Google Employs New Method To Combat Fake News And Offensive Content

Lynne Hanson
April 27, 2017

The changes announced today reflects Google's confidence in a new screening system created to reduce the chances that its influential search engine will highlight untrue stories about people and events, a phenomenon commonly referred to as "fake news". To help prevent the spread of offensive or clearly misleading content that has been known to surface in a small subset of queries, Google has improved its evaluation methods and made algorithmic updates that surface more authoritative content.

Gomes continues by pointing out that Google search needs additional structural changes to have a long-term, impactful effect in the battle against fake news and otherwise bad results. With Google's new feedback tools (see image above), users can now report any offensive, inaccurate or otherwise improperly featured snippets or autocomplete suggestions straight from the results page.
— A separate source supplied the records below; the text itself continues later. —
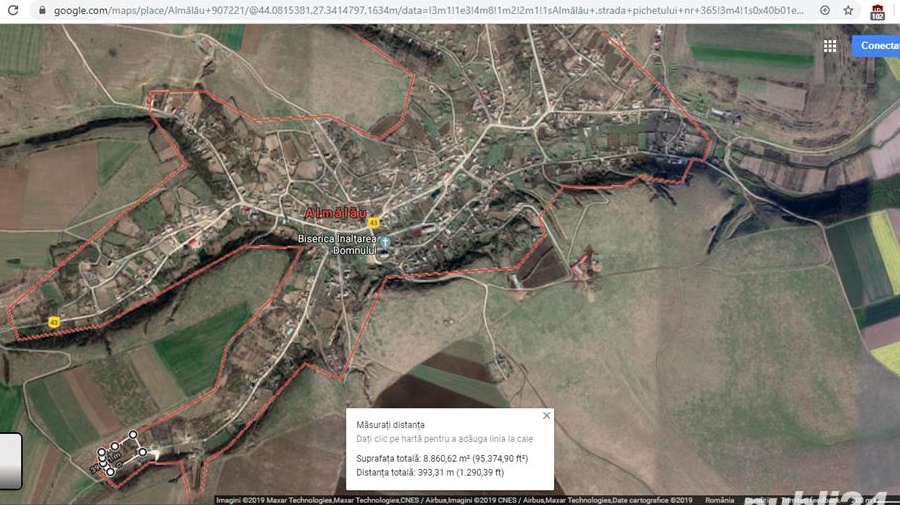Image resolution: width=900 pixels, height=505 pixels.
Task: Bookmark this page with the star icon
Action: (848, 10)
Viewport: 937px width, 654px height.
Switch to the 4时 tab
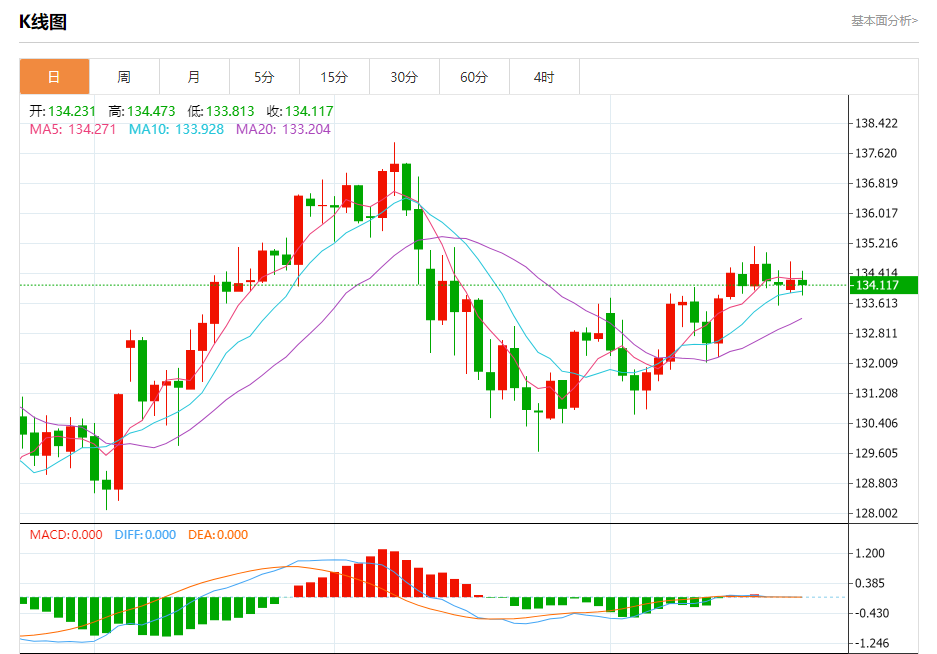tap(544, 77)
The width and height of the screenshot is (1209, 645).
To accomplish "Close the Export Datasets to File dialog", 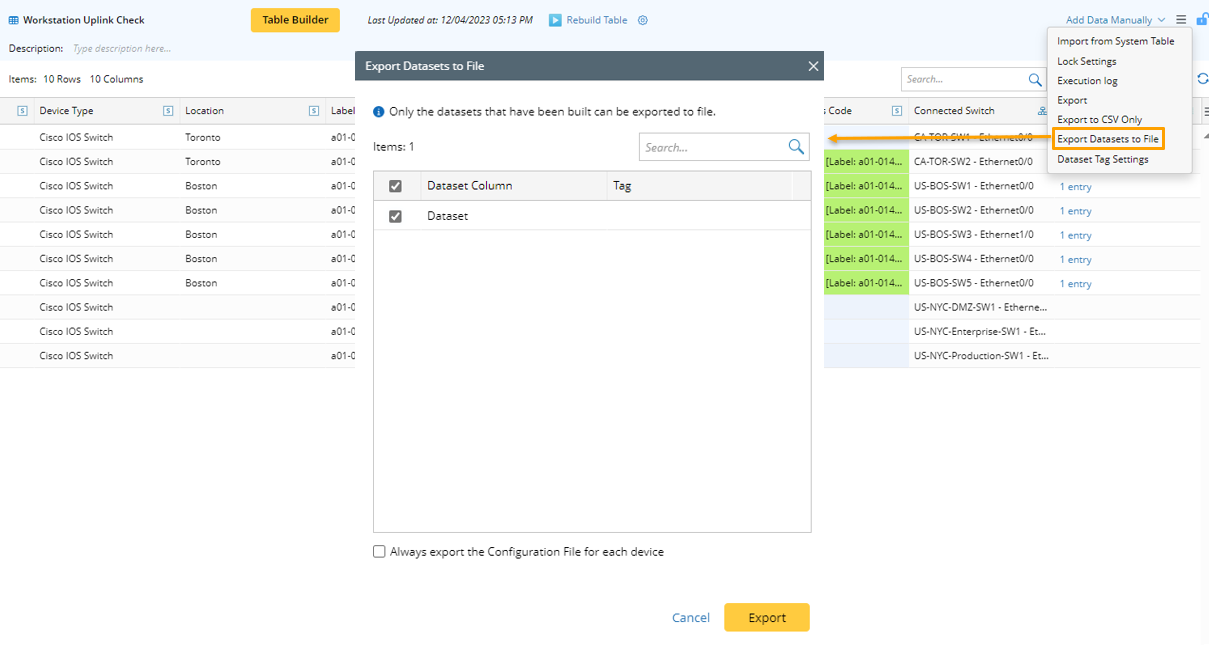I will point(813,66).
Now, quality raters can use more detailed tags meant to target pages that intentionally produce misleading information.

Besides taking steps to block fake news from appearing in its search results, Google also has reprogrammed a popular feature that automatically tries to predict what a person is looking for as a search request as being typed.

But until now it hasn't offered a comprehensive answer to its challenges with fake news, such as the recent finding that a top result on Google search for "Did the Holocaust happen" linked to a neo-Nazi site. Ben Gomes, vice-president of engineering at Google, promises that such results "are less likely to appear" in the future.

The Alphabet Inc. company is making a rare, sweeping change to the algorithm behind its powerful search engine to demote misleading, false and offensive articles online.

Deliberately misleading information, as well as outright fabrications, plagued the 2016 US presidential primary season and election.

Kentucky unemployment fell in majority of counties in 2016
Private sectors reporting significant losses in March were professional and business services (-4,400); and construction (-1,400). The biggest month-to-month job gains happened in trade, transportation and utilities and education and health services.

At the time of the election, psychologist Robert Epstein generated a report that says Google was making changes in the search bar predictions related to Hillary Clinton to get rid of the negative terms that appeared.

Google is now focusing to improve the quality of Search.

It also said it would refine its search engine to "surface more authoritative pages and demote low-quality content".

For the first time Google is revealing some of the changes it's made to reign in fake news.

These individuals provide Google with feedback about the various experiments it conducts to better search quality.

By now you're familiar with the problem of fake news. (We've reached out to Google, but representatives didn't immediately respond.) Will Google's algorithms take over, or will an actual human make the call?